昨日の夢の続きを話そう
「おいしー!」


赤くなった頬に手をあてて、海斗くんは大声で言った。
すごく温かくて、楽しくて、ずっと続いてほしいなと心から思うと同時に、例えようのないかなしさに包まれた時間だった。


休日出勤のパパがもう少しで帰ってくると言って、亜美と海斗くんは夕方には帰って行った。
私は最後にどうしても、砂岡くんにあの魔法のスープの作り方をもう一度聞きたかったので、お願いして一緒に台所に立った。


「キャベツとかブロッコリーは香りが良くないからあんまり適さないって言うかな。

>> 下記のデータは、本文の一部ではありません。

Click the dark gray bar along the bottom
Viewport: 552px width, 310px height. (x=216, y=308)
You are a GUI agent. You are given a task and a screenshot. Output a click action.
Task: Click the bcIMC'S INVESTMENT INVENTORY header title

あと、ナスは色が悪くなる。でもまぁ、それも好き好きだよね。俺は普通に入れちゃうけど」


私が昨日、今日で溜めた野菜の皮を煮ながら、砂岡くんが言う。


「個人的にはネギの香りがあんまり得意じゃないから、自分で作るときは長ネギは使わないんだ。あと、大根の皮は少しつんとするかなぁ。流水でよく洗ったジャガイモの皮とか、カボチャのワタを使えば、甘くなるような気がする。」
「ほうほう、砂岡くん的にはジャガイモやカボチャがおすすめね」


私は新聞記者ばりに、砂岡くんの言葉を一字一句メモを取った。


「随分熱心に聞くね」
「うん、私も魔法のスープ、作れるようになりたいから」
「魔法のスープ?」


復唱した砂岡くんは、くすっと笑った。
私もにっこりと微笑んで、「うん!」と大きく頷いた。
マッチ売りの少女の話をしようかと思ったが、きっと心配されるのでやめといた。


「あとはなにか、まだ聞いてないことない? 特別な隠し味とか」


と私が言ったとき、建て付けの悪い引き戸の音が、ガタガタと鳴り響いた。
字を書く手がぴたりと止まる。灰汁を取っていた砂岡くんと目が合った。